The policy change is included in an end of year package that funds the federal government for the remainder of FY2020, as well as a number of other policy changes.  The tobacco 21 provision is accomplished by amending the Tobacco Control Act of 2009, which established at that time a federal age of sale of 18. 

The provision is slated to take effect sometime in the second half of 2020.  The Secretary of HHS is supposed to publish a final rule amending FDA regulations to include the age of 21 within 180 days of enactment of the law and is to take effect 90 days after the publication of that final rule. 

FDA’s existing enforcement authorities as granted by the Tobacco Control Act will be applicable to the raising of the age of sale to 21 which currently involve joint federal and state enforcement arrangements.  The law will also require that age verification requirements extend to those up to the age of 30 from the previous requirement of the age of 26.

The new federal age of sale:

  • Doesn’t preempt state and local tobacco control laws

  • Is applicable to all tobacco products; and

  • Doesn’t exempt any population from the age of sale provision.

In addition to raising the federal age of sale to 21, the law amends existing provisions of the Public Health Service Act related to the Synar Program.
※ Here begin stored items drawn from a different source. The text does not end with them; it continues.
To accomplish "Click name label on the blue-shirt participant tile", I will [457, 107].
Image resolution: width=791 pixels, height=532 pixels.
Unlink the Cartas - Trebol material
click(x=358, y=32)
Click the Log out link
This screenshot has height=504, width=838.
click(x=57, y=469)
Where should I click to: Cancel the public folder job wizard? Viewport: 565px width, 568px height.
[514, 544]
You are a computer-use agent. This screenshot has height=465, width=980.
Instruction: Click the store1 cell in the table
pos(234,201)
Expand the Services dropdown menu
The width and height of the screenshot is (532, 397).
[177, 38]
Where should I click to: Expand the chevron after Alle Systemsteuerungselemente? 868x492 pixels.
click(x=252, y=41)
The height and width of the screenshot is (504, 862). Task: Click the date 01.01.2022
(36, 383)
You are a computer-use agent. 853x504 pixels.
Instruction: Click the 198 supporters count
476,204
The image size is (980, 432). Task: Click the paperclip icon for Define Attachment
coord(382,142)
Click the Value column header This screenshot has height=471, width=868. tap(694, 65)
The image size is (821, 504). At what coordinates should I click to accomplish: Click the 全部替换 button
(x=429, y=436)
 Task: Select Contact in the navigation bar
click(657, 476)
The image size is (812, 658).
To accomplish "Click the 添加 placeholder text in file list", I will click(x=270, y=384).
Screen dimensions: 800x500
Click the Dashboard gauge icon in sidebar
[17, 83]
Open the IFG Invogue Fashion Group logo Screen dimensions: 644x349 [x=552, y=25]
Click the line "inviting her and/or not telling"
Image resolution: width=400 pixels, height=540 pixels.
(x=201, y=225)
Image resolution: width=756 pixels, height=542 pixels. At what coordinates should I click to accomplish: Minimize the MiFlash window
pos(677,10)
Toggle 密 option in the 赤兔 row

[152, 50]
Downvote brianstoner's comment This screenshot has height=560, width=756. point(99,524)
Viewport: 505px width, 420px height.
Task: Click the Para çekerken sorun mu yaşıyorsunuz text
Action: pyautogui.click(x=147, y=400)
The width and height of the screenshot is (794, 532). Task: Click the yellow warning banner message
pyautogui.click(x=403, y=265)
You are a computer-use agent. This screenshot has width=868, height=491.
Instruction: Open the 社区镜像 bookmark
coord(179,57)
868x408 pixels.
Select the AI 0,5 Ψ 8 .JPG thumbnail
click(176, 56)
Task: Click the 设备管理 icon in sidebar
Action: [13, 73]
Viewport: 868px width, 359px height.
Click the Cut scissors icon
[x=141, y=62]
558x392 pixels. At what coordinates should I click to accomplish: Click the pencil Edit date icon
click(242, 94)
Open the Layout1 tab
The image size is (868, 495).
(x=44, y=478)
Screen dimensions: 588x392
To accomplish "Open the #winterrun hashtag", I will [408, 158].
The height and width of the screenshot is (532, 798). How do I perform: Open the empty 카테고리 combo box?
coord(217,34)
The Synar Program was established in 1992 and required states to pass a law prohibiting the sale of tobacco products to individuals under the age of 18, and to enforce the law.

If a states don’t comply with Synar, funding from SAMSHA (Federal Substance Abuse Prevention and Treatment Block Grant Funding) would be withheld.

The current legislation amends the Synar Program in the following ways:

  • Removes the existing requirement that states have minimum age of sales laws to receive substance abuse funding.

  • Raises the age at which states must ensure tobacco retailers are not selling to individuals from under the age of 18 to 21 to receive substance abuse funding.

  • Includes alternative penalties if a state is not in compliance in order to continue to receive substance abuse funding.

  • Includes a transitional or grace period in which HHS can use discretion to enforce State compliance.

  • Includes funding for states to implement this provision.

The Secretary of HHS has 180 days to publish updated regulations or guidance to ensure compliance.

This is a big public health accomplishment.  Tobacco remains the biggest cause of preventable death in the US.  Because human brains aren’t fully mature until the early 20s, young people are easily addicted to nicotine- hard-wiring their brains and making it much more difficult to quit tobacco later in life.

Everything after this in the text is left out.